I am trying to replicate an ESS (effective sample size) calculation using the method of Vehtari et al. in: Rank-normalization, folding, and localization: An improved Rhat for assessing convergence of MCMC
I am working from the code here: https://github.com/avehtari/rhat_ess/blob/master/code/monitornew.R
# Geyer's initial positive sequence
rho_hat_t <- rep.int(0, n_samples)
t <- 0
rho_hat_even <- 1
rho_hat_t[t + 1] <- rho_hat_even
rho_hat_odd <- 1 - (mean_var - mean(acov[t + 2, ])) / var_plus # 251
rho_hat_t[t + 2] <- rho_hat_odd
while (t < nrow(acov) - 5 && !is.nan(rho_hat_even + rho_hat_odd) &&
(rho_hat_even + rho_hat_odd > 0)) {
t <- t + 2
rho_hat_even = 1 - (mean_var - mean(acov[t + 1, ])) / var_plus # 256
rho_hat_odd = 1 - (mean_var - mean(acov[t + 2, ])) / var_plus # 257
if ((rho_hat_even + rho_hat_odd) >= 0) {
rho_hat_t[t + 1] <- rho_hat_even
rho_hat_t[t + 2] <- rho_hat_odd
}
}
I can follow the code from the paper except when we get to equation 10 in the paper (calculating the cross-chain autocorrelation).

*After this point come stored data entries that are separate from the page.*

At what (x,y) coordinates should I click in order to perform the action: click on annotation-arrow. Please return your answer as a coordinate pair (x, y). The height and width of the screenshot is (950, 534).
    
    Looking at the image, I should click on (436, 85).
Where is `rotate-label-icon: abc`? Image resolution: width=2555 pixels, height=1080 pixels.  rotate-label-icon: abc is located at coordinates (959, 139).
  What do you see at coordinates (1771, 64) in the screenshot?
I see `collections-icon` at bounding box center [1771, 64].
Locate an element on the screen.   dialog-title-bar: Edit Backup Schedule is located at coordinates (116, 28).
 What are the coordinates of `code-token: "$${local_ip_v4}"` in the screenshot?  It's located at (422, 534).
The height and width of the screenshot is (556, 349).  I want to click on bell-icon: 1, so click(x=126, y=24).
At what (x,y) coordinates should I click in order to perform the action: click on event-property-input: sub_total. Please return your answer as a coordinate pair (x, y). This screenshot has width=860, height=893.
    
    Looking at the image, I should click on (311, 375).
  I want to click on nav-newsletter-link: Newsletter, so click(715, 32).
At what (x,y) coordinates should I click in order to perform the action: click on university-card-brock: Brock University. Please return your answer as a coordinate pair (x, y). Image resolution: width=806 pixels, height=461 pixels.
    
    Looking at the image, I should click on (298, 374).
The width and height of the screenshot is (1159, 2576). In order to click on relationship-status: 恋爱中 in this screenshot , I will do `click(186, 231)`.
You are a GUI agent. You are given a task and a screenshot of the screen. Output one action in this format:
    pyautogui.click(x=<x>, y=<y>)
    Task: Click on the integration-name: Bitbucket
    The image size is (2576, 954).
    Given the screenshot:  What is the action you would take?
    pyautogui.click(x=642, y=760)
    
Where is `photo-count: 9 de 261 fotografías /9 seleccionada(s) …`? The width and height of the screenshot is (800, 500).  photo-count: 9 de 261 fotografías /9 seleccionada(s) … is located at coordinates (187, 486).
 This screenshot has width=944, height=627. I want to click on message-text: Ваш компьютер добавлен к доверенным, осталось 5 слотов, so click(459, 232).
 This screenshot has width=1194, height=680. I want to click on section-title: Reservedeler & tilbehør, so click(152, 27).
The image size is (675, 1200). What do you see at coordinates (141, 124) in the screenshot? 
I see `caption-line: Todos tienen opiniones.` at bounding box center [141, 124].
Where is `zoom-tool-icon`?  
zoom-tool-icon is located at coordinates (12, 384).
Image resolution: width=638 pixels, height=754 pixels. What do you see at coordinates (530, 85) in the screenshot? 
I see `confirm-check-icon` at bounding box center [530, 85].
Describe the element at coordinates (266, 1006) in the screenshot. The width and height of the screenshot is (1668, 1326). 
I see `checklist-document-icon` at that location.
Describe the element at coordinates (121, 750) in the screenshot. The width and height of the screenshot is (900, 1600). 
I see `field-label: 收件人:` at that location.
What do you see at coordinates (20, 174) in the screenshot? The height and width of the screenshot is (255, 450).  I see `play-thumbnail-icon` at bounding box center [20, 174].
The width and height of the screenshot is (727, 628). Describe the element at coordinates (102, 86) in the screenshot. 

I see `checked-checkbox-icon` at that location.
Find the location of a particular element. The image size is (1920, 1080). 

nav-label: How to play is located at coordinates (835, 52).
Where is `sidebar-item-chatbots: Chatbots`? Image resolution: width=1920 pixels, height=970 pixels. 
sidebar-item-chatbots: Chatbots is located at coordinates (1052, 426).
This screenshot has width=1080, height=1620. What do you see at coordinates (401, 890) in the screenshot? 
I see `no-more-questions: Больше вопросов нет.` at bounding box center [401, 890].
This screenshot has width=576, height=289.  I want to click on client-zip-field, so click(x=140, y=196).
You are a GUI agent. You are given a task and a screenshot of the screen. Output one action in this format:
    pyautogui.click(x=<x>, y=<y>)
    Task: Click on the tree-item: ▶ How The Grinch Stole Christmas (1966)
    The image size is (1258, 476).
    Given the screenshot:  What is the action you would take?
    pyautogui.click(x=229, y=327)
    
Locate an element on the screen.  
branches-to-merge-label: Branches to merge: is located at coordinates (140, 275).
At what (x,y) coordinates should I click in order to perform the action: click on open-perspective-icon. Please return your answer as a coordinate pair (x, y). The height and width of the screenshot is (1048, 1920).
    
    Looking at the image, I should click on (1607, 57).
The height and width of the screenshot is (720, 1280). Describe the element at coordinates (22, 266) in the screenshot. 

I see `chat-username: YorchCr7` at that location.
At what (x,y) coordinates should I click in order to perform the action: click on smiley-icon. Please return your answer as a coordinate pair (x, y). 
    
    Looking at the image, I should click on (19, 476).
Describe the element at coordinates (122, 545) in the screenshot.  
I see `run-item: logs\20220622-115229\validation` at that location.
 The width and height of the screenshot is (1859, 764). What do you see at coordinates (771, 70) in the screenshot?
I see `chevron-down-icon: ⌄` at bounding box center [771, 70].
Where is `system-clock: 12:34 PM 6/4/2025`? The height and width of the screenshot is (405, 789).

The code (lines 251, 256 and 257) appears in the form:
1 - (mean_var - mean(acov[t + 1, ])) / var_plus
which is close to equation 10, except the missing the 's' terms from equation 10:
I can't see anywhere in the code that this is somehow accounted for elsewhere in the way the calculation is being done. I have tried putting the 's' terms back into those lines of code and it makes a big difference to the final ESS value.
Is anyone able to help me understand the discrepancy between paper and code?
Thanks.
In the formula in the paper, s^2
is is the estimate of variance and rho
the estimate of autocorrelation. Thus s^2 * rho
is an estimate of the autocovariance, which is what you see in the code.